> Aufgabe: Wiederhole aus dem unten stehenden Forumsthread über Probleme mit CD- und DVD-Laufwerken wortgetreu die Stelle, die mit „Hallo, bin neu“ beginnt und bis einschließlich „soyo (17. August 2007)“ reicht.

# Probleme mit den CD/dvd-Laufwerken



## claudia34 (16. August 2007)

Hallo, bin neu und weiß nicht ob ich hier richtig bin. Seit ein paar Tagen kann weder mein CD- noch mein DVD-Laufwerk eine leere Cd lesen. das heißt es steht immer: "Auf E:\. bzw. D:\ kann nicht zugegriffen werden. unzulässige Funktion"
CD´s und Dvd´s mit Inhalt lesen aber beide Laufwerke. Auch wenn ich mit der linken Maustaste klicke und auf senden an gehe, stehen da alle Wechselträger aber nicht die Cd -Laufwerke. Was kann da los sein? An den Cd´s liegt es nicht, das habe ich getestet.
Habe das Windows Xp Home Sp2 am Rechner.


Bitte um Hilfe, gerne auch an meine E-Mailadresse.
Danke Claudia


----------



## soyo (17. August 2007)

Sind das normale Lese-Laufwerke oder Lesen/Schreiben (Brenner) ?


----------



## claudia34 (17. August 2007)

hallo, es sind beide Brenner-Laufwerke. Und beie haben bis vor kurzem einwandfrei funktioniert.
Meine Laufwerke heißen: D:\NEC-DVD-RW-ND 3500AG und E:\Lite-on DVDRW Show-1693S
Habe bei beiden ein Firmware-Update gemacht- hat nocht geholfen. Auch habe ich das kürzlich installierte Magix Mp3-Maker-Programm wieder deinstalliert- half auch nichts. 
mfg claudia


----------



## soyo (18. August 2007)

Was für eine Brenn-Software benutzt du?


----------



## claudia34 (18. August 2007)

Hallo, ich habe einen neuen Brenner bekommen. Problem ist das gleiche geblieben. Einen Lite-on DVDRW LH-20 A1P. Das heißt es sind jetzt 2 Lite-on-Laufwerke. Benutze das Nero Brennprogramm.
Habe bereits auch bei den Zweigen Hot-Key-Zweigen nachgeschaut-das stand in meinem XP-Buch- da sollte was von Upper und Lower stehen, bei mit steht da aber nur was von Upper. kenn mich aber zuwenig aus.


----------

> Datenteil:
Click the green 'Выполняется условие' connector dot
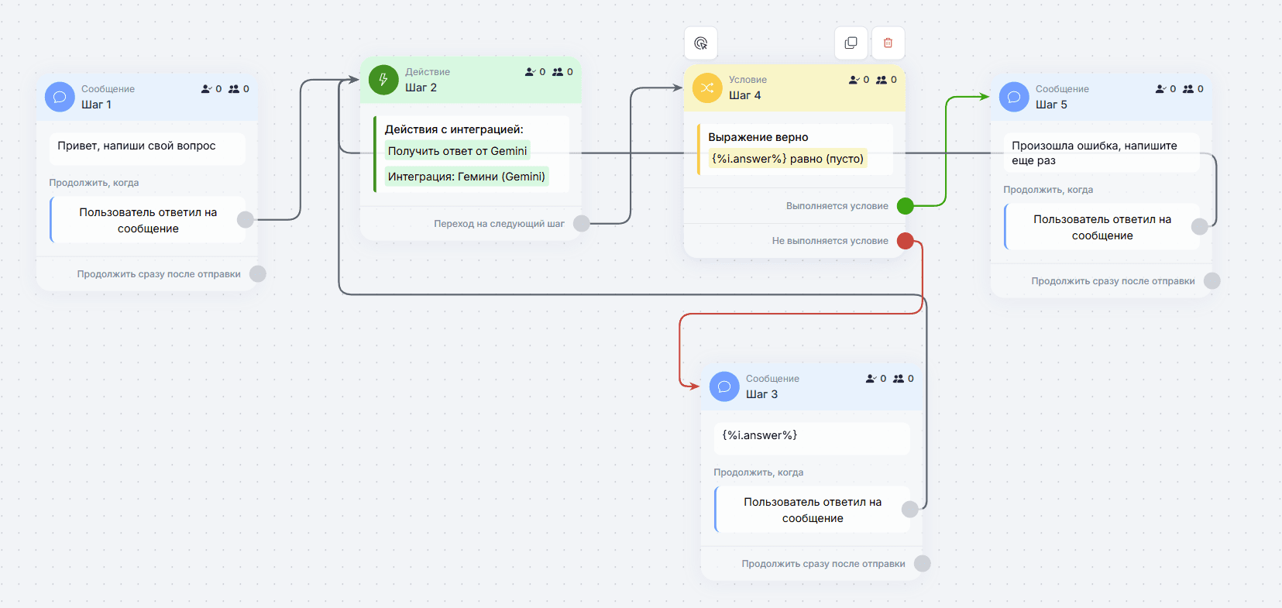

> Antwort:
Hallo, bin neu und weiß nicht ob ich hier richtig bin. Seit ein paar Tagen kann weder mein CD- noch mein DVD-Laufwerk eine leere Cd lesen. das heißt es steht immer: "Auf E:\. bzw. D:\ kann nicht zugegriffen werden. unzulässige Funktion"
CD´s und Dvd´s mit Inhalt lesen aber beide Laufwerke. Auch wenn ich mit der linken Maustaste klicke und auf senden an gehe, stehen da alle Wechselträger aber nicht die Cd -Laufwerke. Was kann da los sein? An den Cd´s liegt es nicht, das habe ich getestet.
Habe das Windows Xp Home Sp2 am Rechner.


Bitte um Hilfe, gerne auch an meine E-Mailadresse.
Danke Claudia


----------



## soyo (17. August 2007)